A INTELIGÊNCIA ARTIFICIAL
NO BANCO DOS RÉUS

Será que a inteligência artificial colocará em risco o papel dos advogados e juízes? Ou seria uma alternativa para auxiliar o trabalho de nossos magistrados? Conheça aqui a opinião de um dos nomes mais respeitados dentro dessa seara digital.

Inteligência artificial é um assunto que está em voga em todos os setores profissionais, e não poderia ser diferente dentro do direito. Hoje, é tema de conversa em todos os corredores da Justiça, e há quem ainda sinta medo ou crie resistência. Porém, a IA vem sendo uma coadjuvante para ajudar no dia a dia profissional, inclusive oferecendo ferramentas cada vez mais acessíveis.

Para trazer luz sobre essa questão, nesta edição eu converso com um dos maiores especialistas em direito digital no Brasil, o advogado Walter Capanema. Entre suas muitas atribuições, é coordenador da pós-graduação em direito digital na Fundação Escola Superior do Ministério Público do Estado do Rio de Janeiro (FEMPERJ) e vice-presidente da Comissão de Proteção de Dados e Privacidade da OAB/RJ. Vamos, então, conhecer o que ele tem a dizer sobre a ainda controversa inteligência artificial.

Uma grande preocupação hoje dos jovens que pensam em ingressar na carreira da advocacia é a presença da IA no Judiciário. Será que ainda teremos advogados no futuro?

Quando as pessoas falam de IA, pensam naqueles filmes de ficção científica, em que uma inteligência artificial vai nos destruir. Espero que isso não aconteça. Mas o que vejo é que a IA está afetando vários ramos dos negócios. Especificamente em relação ao direito, podemos imaginar que diversas funções vão desaparecer, principalmente aquelas que são meramente repetitivas, como conferir documentos ou fazer um resumo deles. Essas, talvez, vão ser delegadas à IA. E já existem alguns especialistas, sobretudo na Inglaterra, dizendo que é possível que a quantidade de advogados no mundo diminua, e esses vão cuidar mais de atividades complexas que dependam de um sentimento humano.
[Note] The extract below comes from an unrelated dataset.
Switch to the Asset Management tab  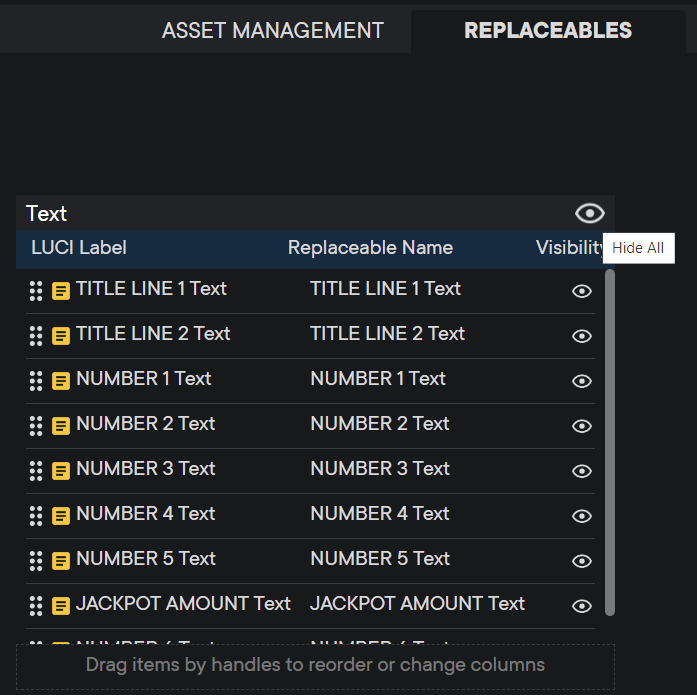pos(272,31)
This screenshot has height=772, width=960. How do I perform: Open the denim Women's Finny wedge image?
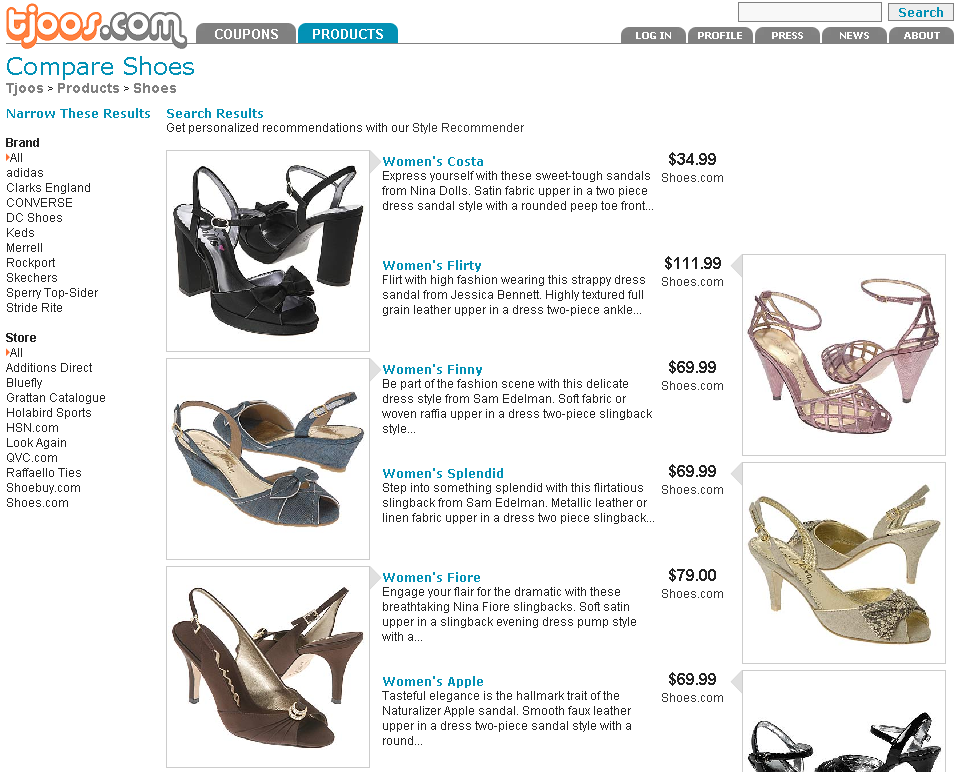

Então, no direito, o que podemos dizer que ainda é ficção e o que já é realidade?
A ficção estaria no que pode ser chamado de IA geral, que é a capacidade de se comportar como ser humano em várias atividades. O que temos até agora é uma IA específica. Ou seja, ela pensa como um ser humano em atividades específicas. No direito, vejo isso em duas situações: na criação e revisão de documentos e petições, o que acho interessante, e na análise de documentos, o que me parece mais importante. Isso porque os processos estão cada vez maiores. Imagine receber um PDF com centenas de páginas, e aí você usa a IA não só para resumir esse documento mas também para “traduzi-lo”. Por exemplo, se for um processo em que haja um laudo complicadíssimo sobre uma questão de saúde, só quem vai entender é o perito. Então, você pode falar para a IA: “Traduza esse documento e, se puder, faça uma analogia com algo do direito”. Eu vejo isso como uma grande contribuição.
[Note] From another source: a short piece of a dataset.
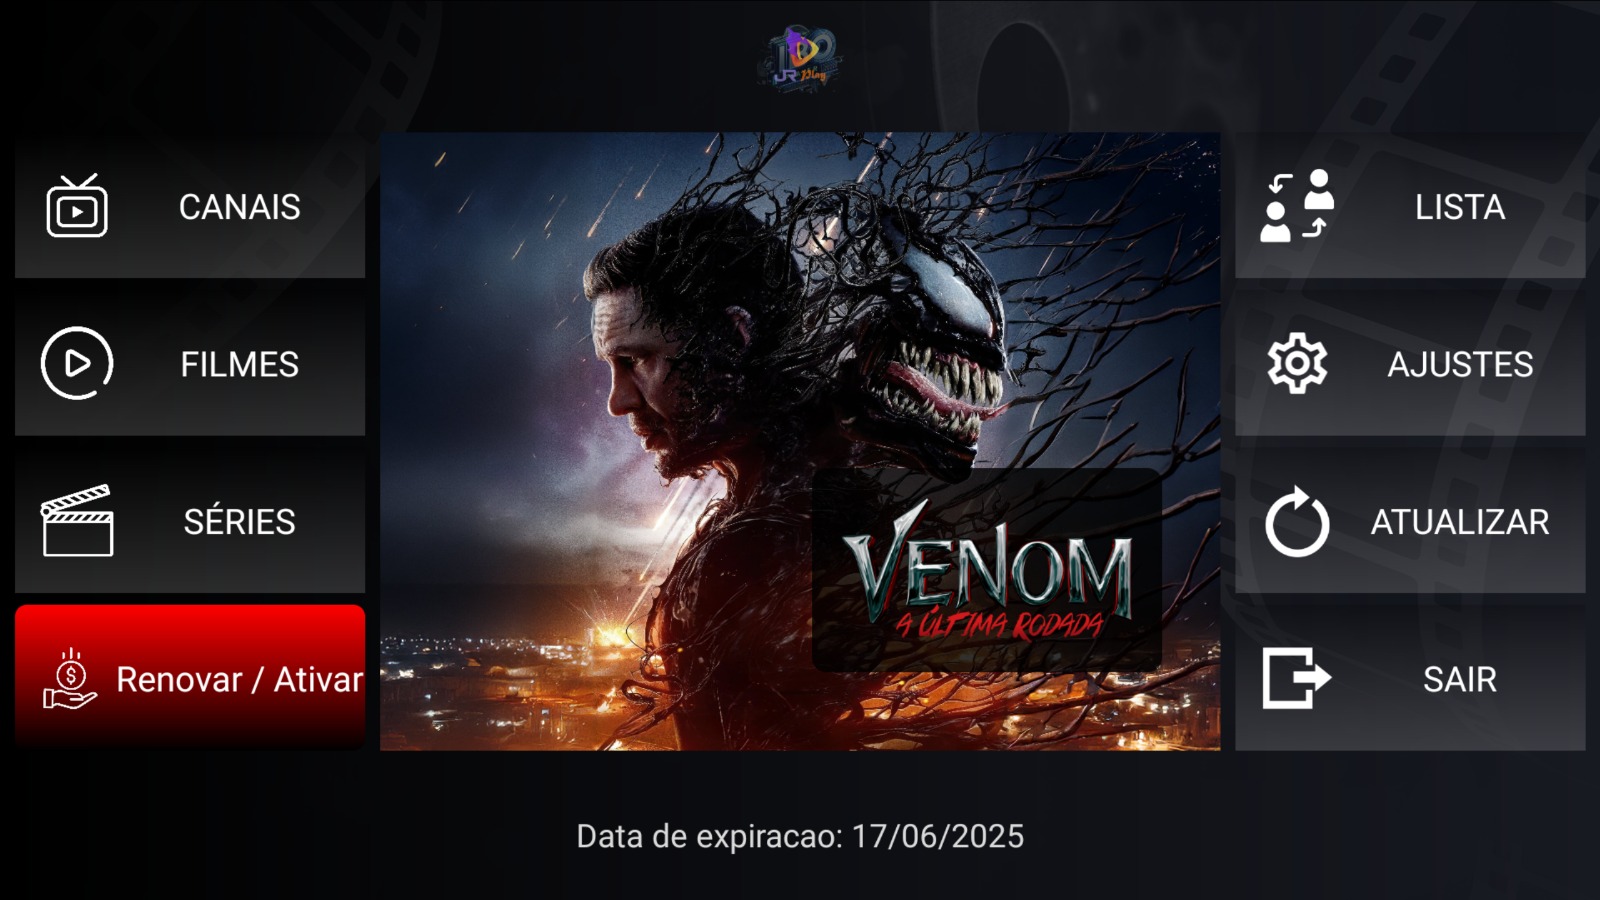Click the AJUSTES text label
1600x900 pixels.
click(x=1460, y=364)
Como o Conselho Nacional de Justiça (CNJ) encara a utilização da IA nas sentenças judiciais?
Quanto a isso, o CNJ passou por dois grandes momentos. Uns cinco anos atrás, baixou uma resolução que estabelecia o uso da IA no Judiciário. Mas, nessa época, ainda não existia o ChatGPT. Agora, em março, o CNJ trouxe uma nova resolução estabelecendo o uso da IA pelos juízes, no que se refere às ferramentas da IA generativa, ou seja, capazes de gerar conteúdo. É uma resolução bem complexa, com mais de 40 artigos e situações em que os juízes não podem usar, e outras em que eles podem, mas precisam de um parecer técnico antes para avaliar o impacto. E também há situações mais simples, em que eles poderiam usar abertamente.

Há várias opções de aplicativos no mercado. Como escolher aqueles que seriam mais confiáveis?
Hoje, é difícil indicar qual é a melhor, porque as IAs estão avançando dia após dia. Mas, para saber se uma IA é boa para você, sugiro fazer um teste de acurácia. Você coloca o seu prompt (tanto com uma questão complicada quanto com outra mais simples) e verifica se a resposta atende ao seu comando. Se vier uma resposta maluca, já saberá que essa IA não é boa para você.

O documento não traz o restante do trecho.